1.3 Fit the model and check the performance

network %>% fit(train_images, train_labels, epochs = 5, batch_size = 128)
network %>% evaluate(test_images, test_labels)

A Full Example

## 1) Loading the data
library(keras)
mnist = dataset_mnist()
train_images = mnist$train$x
train_labels = mnist$train$y
test_images = mnist$test$x
test_labels = mnist$test$y

## 2) Network architecture
network = keras_model_sequential() %>%
  layer_dense(units = 512, activation = "relu", input_shape = c(28 * 28)) %>%
  layer_dense(units = 10, activation = "softmax")
summary(network)

## 3) Compile
network %>% compile(
  optimizer = "rmsprop",
  loss = "categorical_crossentropy",
  metrics = c("accuracy")
)

## 4) Prepare the data (vectorization as we are using ANN)
train_images = array_reshape(train_images, c(60000, 28 * 28))
train_images = train_images / 255
test_images = array_reshape(test_images, c(10000, 28 * 28)) 
test_images = test_images / 255

## 5) Prepare the labels
## to_categorical function created the 0/1 vector indicating the class
train_labels = to_categorical(train_labels)
test_labels = to_categorical(test_labels)

## 6) Fit
model_fit = network %>% fit(train_images, train_labels, 
                epochs = 5, batch_size = 128,
                validation_split = 0.2)

## 7) Check the performance
network %>% evaluate(test_images, test_labels)
plot(model_fit)

## 8) Predict
network %>% predict_classes(test_images[1:10,])

2. Data representation

2.1 Basic data formats

Scalar -> Vectors (1D tensors) -> Matrices (2D tensors) -> 3D and higher dimensional tensors

  • rank: number of axes

  • shape: dimension of each axis (dim())

  • data type: integer or double

2.2 Notion of data batches

In DL, the first axis is typically sample axis. E.g, in MNIST, samples are images of digits.

DL models process data into small batches. batch_size = 128 specifies that the first batch will be train_images[1:128,,], and next batch will be train_images[129:256,,]

2.3 Real work examples of data tensors

  • Vector: 2D tensors of shape (samples, features)

  • Time series: 3D tensors of shape (samples, timestamps, features)

  • Images: 4D tensors of shape (samples, height, width, channels) or (samples, channels, height, width)

3. Tensor operations

The example first hidden layer is a relu layer, which does output = relu(dot(W, input) + b), where relu(x) = max(x,0)

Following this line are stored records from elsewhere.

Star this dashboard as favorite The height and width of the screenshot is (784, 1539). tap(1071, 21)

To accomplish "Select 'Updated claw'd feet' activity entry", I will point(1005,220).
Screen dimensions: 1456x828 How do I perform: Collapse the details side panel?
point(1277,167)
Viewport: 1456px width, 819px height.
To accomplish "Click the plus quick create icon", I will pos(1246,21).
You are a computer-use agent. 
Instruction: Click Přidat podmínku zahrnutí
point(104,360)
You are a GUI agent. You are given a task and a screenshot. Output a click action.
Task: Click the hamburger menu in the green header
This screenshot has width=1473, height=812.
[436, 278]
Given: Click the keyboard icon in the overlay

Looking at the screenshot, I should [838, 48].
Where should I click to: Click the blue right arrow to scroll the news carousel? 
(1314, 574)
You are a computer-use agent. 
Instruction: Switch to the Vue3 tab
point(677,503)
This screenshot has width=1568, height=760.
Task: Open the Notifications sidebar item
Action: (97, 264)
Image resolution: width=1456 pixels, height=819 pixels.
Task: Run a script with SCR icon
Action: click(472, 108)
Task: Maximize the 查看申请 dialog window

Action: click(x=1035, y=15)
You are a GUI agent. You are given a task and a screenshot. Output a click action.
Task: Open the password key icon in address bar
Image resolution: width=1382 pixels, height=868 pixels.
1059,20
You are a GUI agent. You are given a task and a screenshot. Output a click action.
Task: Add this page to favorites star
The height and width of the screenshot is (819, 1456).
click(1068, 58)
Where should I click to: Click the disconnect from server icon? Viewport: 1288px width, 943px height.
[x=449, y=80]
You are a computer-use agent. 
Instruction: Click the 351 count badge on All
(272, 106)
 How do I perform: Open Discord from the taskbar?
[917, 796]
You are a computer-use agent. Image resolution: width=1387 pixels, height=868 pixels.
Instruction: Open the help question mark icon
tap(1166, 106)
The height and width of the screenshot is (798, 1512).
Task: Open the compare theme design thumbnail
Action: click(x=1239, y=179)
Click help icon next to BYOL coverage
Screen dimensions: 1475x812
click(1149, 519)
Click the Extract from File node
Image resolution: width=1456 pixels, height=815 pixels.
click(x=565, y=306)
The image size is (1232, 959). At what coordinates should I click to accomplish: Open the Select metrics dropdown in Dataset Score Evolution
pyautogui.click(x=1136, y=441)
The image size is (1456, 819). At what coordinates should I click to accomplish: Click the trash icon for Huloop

3.1 Element wise operation

naive_relu = function(x){
  for(i in 1:nrow(x)){
    for(j in 1:ncol(x)){
      x[i,j] = max(x[i,j],0)
    }
  }
  x
}

pmax(x)

3.2 Operations involving different dimensions

E.g. to perform the matrix plus vector addition

3. Gradient based optimization

In output = relu(dot(W,input) + b), W is the weight and b is the bias, which are trainable. A training loop consists of following step

    1. Draw a batch of training samples
    1. Run network on samples in a forward pass fashion to obtain prediction
    1. Calculate the loss based on prediction and truth
    1. Update weights and bias to reduce loss.

3.1 Stochastic gradient descent

To move against the direction of derivatives. (a direction in which derivative will to go zero)

Then 4) from above becomes

  • 4.1) Compute the gradient of the loss with regard to the network’s parameters (backward pass)

  • 4.2) Move the parameters a little in the opposite direction of the gradient, W = W - (step * gradient)

This is called mini batch stochastic gradient descent (SGD), as it works on a batch, and stochastic is because this is because a stochastic random sample of batch.

Special methods, SGD with momentum, as well as Adagrad, RMSProp.